Input data →
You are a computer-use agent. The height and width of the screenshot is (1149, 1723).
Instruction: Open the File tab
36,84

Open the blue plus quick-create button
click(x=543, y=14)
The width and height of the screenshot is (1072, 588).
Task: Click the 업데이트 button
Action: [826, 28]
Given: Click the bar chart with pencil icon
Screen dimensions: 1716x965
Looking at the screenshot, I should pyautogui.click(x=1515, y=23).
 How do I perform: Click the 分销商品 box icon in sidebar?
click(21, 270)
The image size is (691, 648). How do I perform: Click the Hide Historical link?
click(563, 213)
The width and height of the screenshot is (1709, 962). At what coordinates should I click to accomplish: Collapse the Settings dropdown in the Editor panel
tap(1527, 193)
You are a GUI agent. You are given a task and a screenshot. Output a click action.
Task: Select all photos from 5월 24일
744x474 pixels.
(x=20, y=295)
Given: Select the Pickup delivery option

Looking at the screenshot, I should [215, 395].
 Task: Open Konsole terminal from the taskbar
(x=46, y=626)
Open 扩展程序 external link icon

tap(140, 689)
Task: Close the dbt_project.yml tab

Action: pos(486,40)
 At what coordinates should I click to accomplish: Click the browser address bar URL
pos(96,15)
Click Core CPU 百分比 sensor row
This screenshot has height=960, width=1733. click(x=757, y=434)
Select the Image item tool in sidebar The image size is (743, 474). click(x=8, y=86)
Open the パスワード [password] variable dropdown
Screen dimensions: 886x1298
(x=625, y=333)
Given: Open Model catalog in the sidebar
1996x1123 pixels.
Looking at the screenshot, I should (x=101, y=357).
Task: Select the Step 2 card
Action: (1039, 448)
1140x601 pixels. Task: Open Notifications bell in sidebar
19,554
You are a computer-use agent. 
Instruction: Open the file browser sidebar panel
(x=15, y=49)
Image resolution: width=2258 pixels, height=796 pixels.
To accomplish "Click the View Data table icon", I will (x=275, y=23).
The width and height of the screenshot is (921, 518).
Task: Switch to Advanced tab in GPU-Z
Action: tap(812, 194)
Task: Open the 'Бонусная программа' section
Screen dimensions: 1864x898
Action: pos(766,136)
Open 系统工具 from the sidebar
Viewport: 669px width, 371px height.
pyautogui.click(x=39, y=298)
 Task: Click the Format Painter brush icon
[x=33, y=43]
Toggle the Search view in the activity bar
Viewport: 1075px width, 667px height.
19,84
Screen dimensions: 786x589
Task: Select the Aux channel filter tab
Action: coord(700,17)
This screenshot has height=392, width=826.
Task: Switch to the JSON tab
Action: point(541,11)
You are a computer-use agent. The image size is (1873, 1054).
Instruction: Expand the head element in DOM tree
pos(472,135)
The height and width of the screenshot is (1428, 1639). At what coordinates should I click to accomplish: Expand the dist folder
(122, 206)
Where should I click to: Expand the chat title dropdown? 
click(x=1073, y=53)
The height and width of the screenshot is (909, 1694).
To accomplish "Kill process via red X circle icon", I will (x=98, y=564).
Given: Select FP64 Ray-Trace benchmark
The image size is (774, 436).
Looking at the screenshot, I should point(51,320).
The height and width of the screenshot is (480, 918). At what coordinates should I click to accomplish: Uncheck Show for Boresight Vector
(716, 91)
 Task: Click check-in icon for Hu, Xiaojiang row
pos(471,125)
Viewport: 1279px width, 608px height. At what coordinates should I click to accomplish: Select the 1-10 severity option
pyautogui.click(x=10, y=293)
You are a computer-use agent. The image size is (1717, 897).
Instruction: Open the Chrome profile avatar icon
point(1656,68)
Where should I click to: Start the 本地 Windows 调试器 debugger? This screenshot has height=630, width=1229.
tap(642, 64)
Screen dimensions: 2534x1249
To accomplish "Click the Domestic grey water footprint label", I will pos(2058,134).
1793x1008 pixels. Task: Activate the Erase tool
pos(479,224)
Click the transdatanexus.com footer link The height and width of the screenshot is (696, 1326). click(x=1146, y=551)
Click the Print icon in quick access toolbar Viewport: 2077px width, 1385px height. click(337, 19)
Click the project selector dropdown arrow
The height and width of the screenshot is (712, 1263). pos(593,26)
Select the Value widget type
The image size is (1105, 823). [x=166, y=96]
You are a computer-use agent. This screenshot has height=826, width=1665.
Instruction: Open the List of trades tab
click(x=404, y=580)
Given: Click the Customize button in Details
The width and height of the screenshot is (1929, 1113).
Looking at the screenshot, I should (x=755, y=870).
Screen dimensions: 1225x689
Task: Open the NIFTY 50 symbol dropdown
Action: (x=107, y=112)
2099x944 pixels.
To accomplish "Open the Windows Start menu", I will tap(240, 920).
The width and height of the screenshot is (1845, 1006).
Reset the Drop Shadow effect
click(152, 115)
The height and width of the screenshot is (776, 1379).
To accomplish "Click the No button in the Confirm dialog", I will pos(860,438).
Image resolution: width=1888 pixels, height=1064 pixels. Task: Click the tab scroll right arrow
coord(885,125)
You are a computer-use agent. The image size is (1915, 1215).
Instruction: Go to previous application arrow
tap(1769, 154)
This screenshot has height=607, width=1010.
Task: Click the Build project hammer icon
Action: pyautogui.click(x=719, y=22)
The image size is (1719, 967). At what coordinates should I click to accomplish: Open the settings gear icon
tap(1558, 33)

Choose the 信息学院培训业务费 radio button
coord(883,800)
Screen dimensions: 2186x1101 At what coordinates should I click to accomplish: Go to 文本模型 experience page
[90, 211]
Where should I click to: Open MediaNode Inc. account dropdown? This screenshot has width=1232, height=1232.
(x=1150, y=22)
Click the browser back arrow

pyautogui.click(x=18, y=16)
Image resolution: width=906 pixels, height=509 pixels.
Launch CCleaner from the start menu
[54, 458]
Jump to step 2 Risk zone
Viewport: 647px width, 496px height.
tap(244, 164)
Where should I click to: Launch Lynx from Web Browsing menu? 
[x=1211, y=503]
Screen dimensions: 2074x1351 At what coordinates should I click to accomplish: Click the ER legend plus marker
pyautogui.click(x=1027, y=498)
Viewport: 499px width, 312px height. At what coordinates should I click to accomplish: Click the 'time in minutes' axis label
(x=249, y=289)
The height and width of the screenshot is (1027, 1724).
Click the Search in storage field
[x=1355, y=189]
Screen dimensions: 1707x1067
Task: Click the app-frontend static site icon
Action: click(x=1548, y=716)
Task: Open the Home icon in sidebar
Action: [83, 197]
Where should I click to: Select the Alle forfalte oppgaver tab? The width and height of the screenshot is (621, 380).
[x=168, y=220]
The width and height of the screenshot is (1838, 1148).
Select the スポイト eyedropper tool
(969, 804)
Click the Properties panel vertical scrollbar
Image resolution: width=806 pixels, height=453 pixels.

What to work on → Exact copies of all the entries above should be returned.

Reply →
You are a computer-use agent. The height and width of the screenshot is (1149, 1723).
Instruction: Open the File tab
36,84

Open the blue plus quick-create button
click(x=543, y=14)
The width and height of the screenshot is (1072, 588).
Task: Click the 업데이트 button
Action: [826, 28]
Given: Click the bar chart with pencil icon
Screen dimensions: 1716x965
Looking at the screenshot, I should pyautogui.click(x=1515, y=23).
 How do I perform: Click the 分销商品 box icon in sidebar?
click(21, 270)
The image size is (691, 648). How do I perform: Click the Hide Historical link?
click(563, 213)
The width and height of the screenshot is (1709, 962). At what coordinates should I click to accomplish: Collapse the Settings dropdown in the Editor panel
tap(1527, 193)
You are a GUI agent. You are given a task and a screenshot. Output a click action.
Task: Select all photos from 5월 24일
744x474 pixels.
(x=20, y=295)
Given: Select the Pickup delivery option

Looking at the screenshot, I should [215, 395].
 Task: Open Konsole terminal from the taskbar
(x=46, y=626)
Open 扩展程序 external link icon

tap(140, 689)
Task: Close the dbt_project.yml tab

Action: pos(486,40)
 At what coordinates should I click to accomplish: Click the browser address bar URL
pos(96,15)
Click Core CPU 百分比 sensor row
This screenshot has height=960, width=1733. click(x=757, y=434)
Select the Image item tool in sidebar The image size is (743, 474). click(x=8, y=86)
Open the パスワード [password] variable dropdown
Screen dimensions: 886x1298
(x=625, y=333)
Given: Open Model catalog in the sidebar
1996x1123 pixels.
Looking at the screenshot, I should (x=101, y=357).
Task: Select the Step 2 card
Action: (1039, 448)
1140x601 pixels. Task: Open Notifications bell in sidebar
19,554
You are a computer-use agent. 
Instruction: Open the file browser sidebar panel
(x=15, y=49)
Image resolution: width=2258 pixels, height=796 pixels.
To accomplish "Click the View Data table icon", I will (x=275, y=23).
The width and height of the screenshot is (921, 518).
Task: Switch to Advanced tab in GPU-Z
Action: tap(812, 194)
Task: Open the 'Бонусная программа' section
Screen dimensions: 1864x898
Action: pos(766,136)
Open 系统工具 from the sidebar
Viewport: 669px width, 371px height.
pyautogui.click(x=39, y=298)
 Task: Click the Format Painter brush icon
[x=33, y=43]
Toggle the Search view in the activity bar
Viewport: 1075px width, 667px height.
19,84
Screen dimensions: 786x589
Task: Select the Aux channel filter tab
Action: coord(700,17)
This screenshot has height=392, width=826.
Task: Switch to the JSON tab
Action: point(541,11)
You are a computer-use agent. The image size is (1873, 1054).
Instruction: Expand the head element in DOM tree
pos(472,135)
The height and width of the screenshot is (1428, 1639). At what coordinates should I click to accomplish: Expand the dist folder
(122, 206)
Where should I click to: Expand the chat title dropdown? 
click(x=1073, y=53)
The height and width of the screenshot is (909, 1694).
To accomplish "Kill process via red X circle icon", I will (x=98, y=564).
Given: Select FP64 Ray-Trace benchmark
The image size is (774, 436).
Looking at the screenshot, I should point(51,320).
The height and width of the screenshot is (480, 918). At what coordinates should I click to accomplish: Uncheck Show for Boresight Vector
(716, 91)
 Task: Click check-in icon for Hu, Xiaojiang row
pos(471,125)
Viewport: 1279px width, 608px height. At what coordinates should I click to accomplish: Select the 1-10 severity option
pyautogui.click(x=10, y=293)
You are a computer-use agent. The image size is (1717, 897).
Instruction: Open the Chrome profile avatar icon
point(1656,68)
Where should I click to: Start the 本地 Windows 调试器 debugger? This screenshot has height=630, width=1229.
tap(642, 64)
Screen dimensions: 2534x1249
To accomplish "Click the Domestic grey water footprint label", I will pos(2058,134).
1793x1008 pixels. Task: Activate the Erase tool
pos(479,224)
Click the transdatanexus.com footer link The height and width of the screenshot is (696, 1326). click(x=1146, y=551)
Click the Print icon in quick access toolbar Viewport: 2077px width, 1385px height. click(337, 19)
Click the project selector dropdown arrow
The height and width of the screenshot is (712, 1263). pos(593,26)
Select the Value widget type
The image size is (1105, 823). [x=166, y=96]
You are a computer-use agent. This screenshot has height=826, width=1665.
Instruction: Open the List of trades tab
click(x=404, y=580)
Given: Click the Customize button in Details
The width and height of the screenshot is (1929, 1113).
Looking at the screenshot, I should (x=755, y=870).
Screen dimensions: 1225x689
Task: Open the NIFTY 50 symbol dropdown
Action: (x=107, y=112)
2099x944 pixels.
To accomplish "Open the Windows Start menu", I will tap(240, 920).
The width and height of the screenshot is (1845, 1006).
Reset the Drop Shadow effect
click(152, 115)
The height and width of the screenshot is (776, 1379).
To accomplish "Click the No button in the Confirm dialog", I will pos(860,438).
Image resolution: width=1888 pixels, height=1064 pixels. Task: Click the tab scroll right arrow
coord(885,125)
You are a computer-use agent. The image size is (1915, 1215).
Instruction: Go to previous application arrow
tap(1769, 154)
This screenshot has height=607, width=1010.
Task: Click the Build project hammer icon
Action: pyautogui.click(x=719, y=22)
The image size is (1719, 967). At what coordinates should I click to accomplish: Open the settings gear icon
tap(1558, 33)

Choose the 信息学院培训业务费 radio button
coord(883,800)
Screen dimensions: 2186x1101 At what coordinates should I click to accomplish: Go to 文本模型 experience page
[90, 211]
Where should I click to: Open MediaNode Inc. account dropdown? This screenshot has width=1232, height=1232.
(x=1150, y=22)
Click the browser back arrow

pyautogui.click(x=18, y=16)
Image resolution: width=906 pixels, height=509 pixels.
Launch CCleaner from the start menu
[54, 458]
Jump to step 2 Risk zone
Viewport: 647px width, 496px height.
tap(244, 164)
Where should I click to: Launch Lynx from Web Browsing menu? 
[x=1211, y=503]
Screen dimensions: 2074x1351 At what coordinates should I click to accomplish: Click the ER legend plus marker
pyautogui.click(x=1027, y=498)
Viewport: 499px width, 312px height. At what coordinates should I click to accomplish: Click the 'time in minutes' axis label
(x=249, y=289)
The height and width of the screenshot is (1027, 1724).
Click the Search in storage field
[x=1355, y=189]
Screen dimensions: 1707x1067
Task: Click the app-frontend static site icon
Action: click(x=1548, y=716)
Task: Open the Home icon in sidebar
Action: [83, 197]
Where should I click to: Select the Alle forfalte oppgaver tab? The width and height of the screenshot is (621, 380).
[x=168, y=220]
The width and height of the screenshot is (1838, 1148).
Select the スポイト eyedropper tool
(969, 804)
Click the Properties panel vertical scrollbar
Image resolution: width=806 pixels, height=453 pixels.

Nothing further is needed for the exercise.